Men’s hoops heads for crucial game against Ohio State.
By Ian Murphy | [email protected]
The Iowa men’s basketball team will travel to Ohio State on Feb. 28 trying to break out of a funk it’s suffered recently.
A full Carver-Hawkeye could only watch on Wednesday as Wisconsin flustered Peter Jok, muted Jarrod Uthoff, and let the rest of the Hawkeyes stew in the rut they’ve been in the last four games en route to their third loss in four games.
“We’re not a one-man team. We’ve got to be able to score when he’s on the bench,” Adam Woodbury said about Uthoff.
Wednesday’s prime-time game showcased two teams trending in the opposite direction, and Ohio State, which lost, 81-62, to Michigan State most recently, could figure to be more of the same.
The Buckeyes won four of their last five and are 18-11 overall on the year after being written off early. They’re not in a position to take a regular-season crown, but the Hawkeyes have good reason to be wary.
Iowa ran into Wisconsin at the wrong time, there’s no questioning that. The Badgers, after beating Iowa, 67-59, are now the winners of nine of their last 10 and are playing at a top-25 level.
The Badgers are playing like a team much of the country would not like to run into come the Ides of March.
The Hawkeyes, meanwhile, are trending down and doing so in a hurry.
Losses in three of their last four wouldn’t send the mercury in the panic thermometer soaring to the current level early in the season.

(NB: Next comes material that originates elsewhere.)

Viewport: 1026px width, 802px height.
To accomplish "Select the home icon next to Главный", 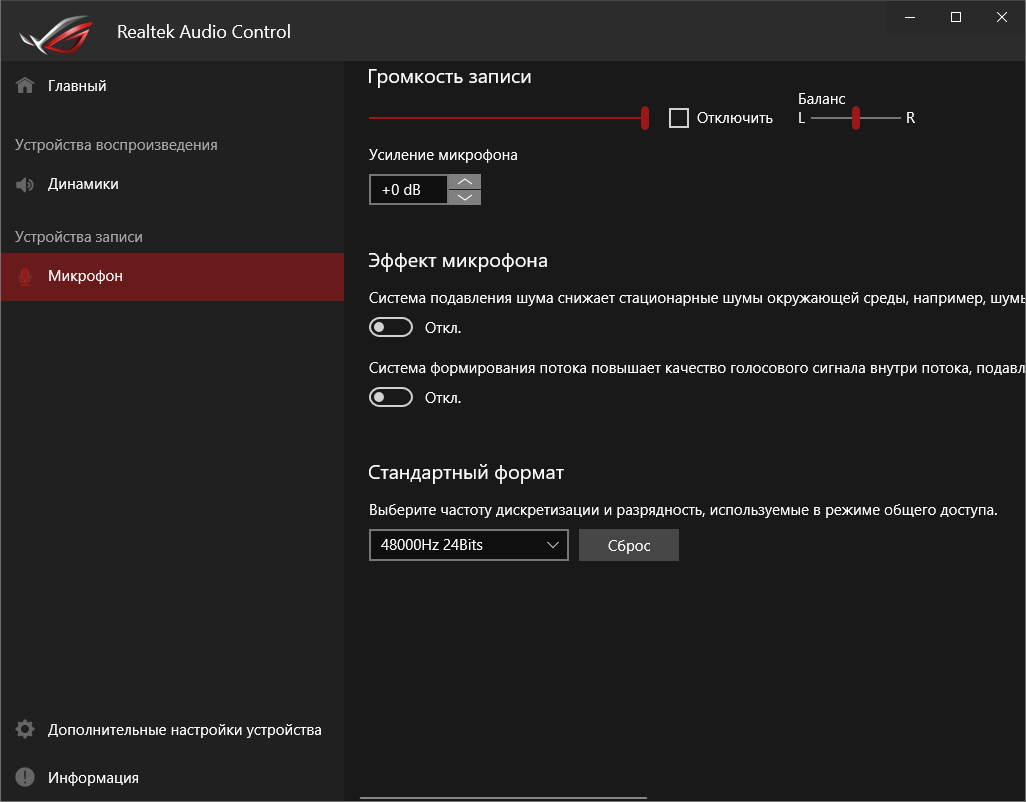I will (24, 85).
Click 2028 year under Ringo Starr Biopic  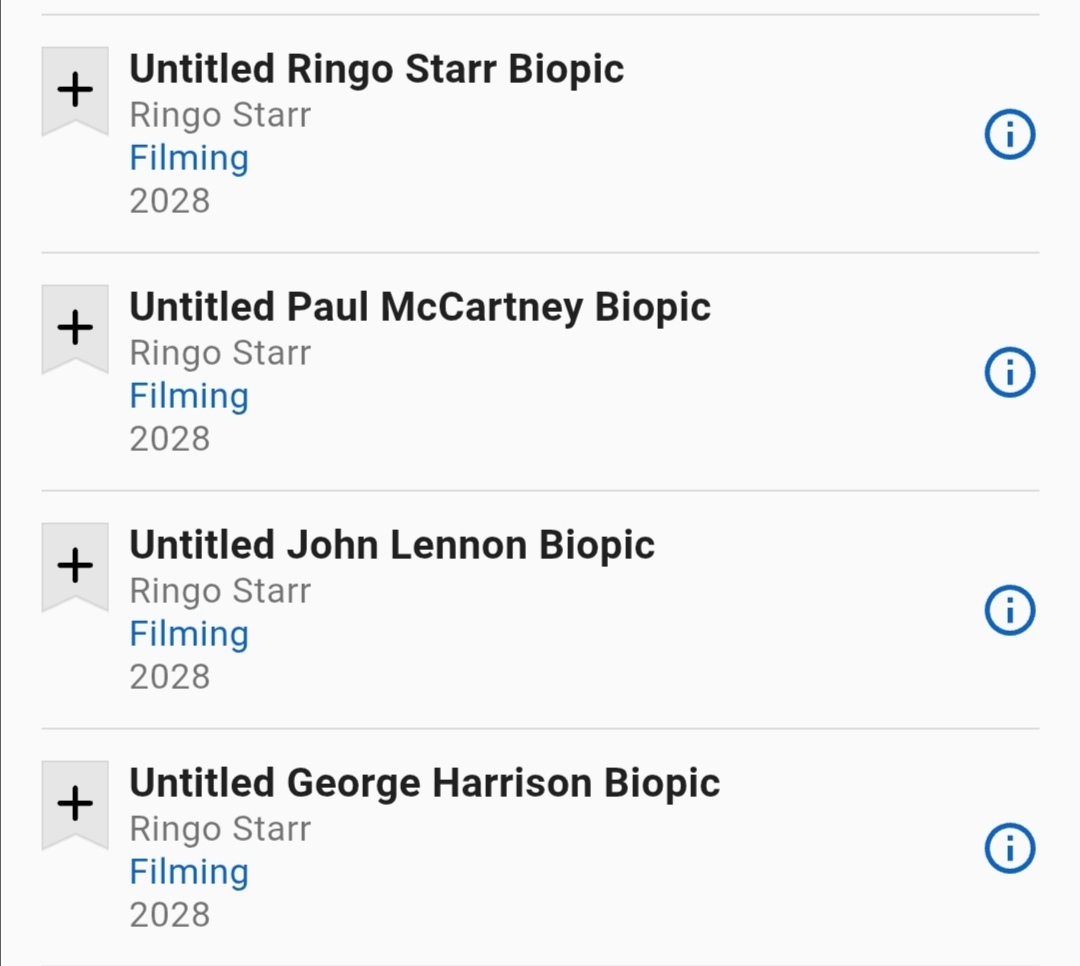pyautogui.click(x=170, y=201)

Every loss in February is magnified, and a close win over Minnesota doesn’t inspire the same amount of sympathy on Valentines Day as it would the week before Christmas.
There’s also the loss on the road at Penn State in a game the Hawkeyes, frankly, had no business losing.
“We haven’t played well in the last two games,” head coach Fran McCaffery saidWednesday. “Yet we have done some good things in those two games.”
Not playing well extends to the bench, where the Hawkeyes have suddenly lost almost all production, in rebounding, and in shooting.
Iowa, with some exceptions, has shot the ball exceptionally well all season.Wednesday falls into the exception category.
The Badgers held the Hawkeyes to just 18-of-55 on field goals, just 32.7-percent. Shooting 32.7-percent won’t beat a defensive-minded team like the Badgers. It won’t beat the Buckeyes, either.
Iowa turns its attention now to Ohio State, a team the Hawkeyes have had a modicum of success against.
The Hawkeyes are winners of two of their last three over the Buckeyes, including the last two games in Columbus.
Key to beating the Buckeyes will be to reverse what happened against Wisconsin, which Woodbury summed up well.
“We didn’t score enough points and turned the ball over too much,” he said.
The senior tallied a career high 18 rebounds Wednesday while looking visibly exhausted; he figures to be a key player Feb. 28.
Ohio State lost starting forward Jae’sean Tate for the season with a shoulder injury, and none of Ohio State’s centers have been particularly exceptional this season, with just one, Trevor Thompson, averaging more than 5 points per game.
Iowa has its work cut out to win a Big Ten title, but the Hawkeyes still have a mathematical shot.
To win, however, will require rediscovering whatever magic the Hawkeyes had earlier this season, and they seem to know what went wrong against the Badgers.
“We just didn’t get the stops we needed, and they made some key shots in key moments,” Mike Gesell said.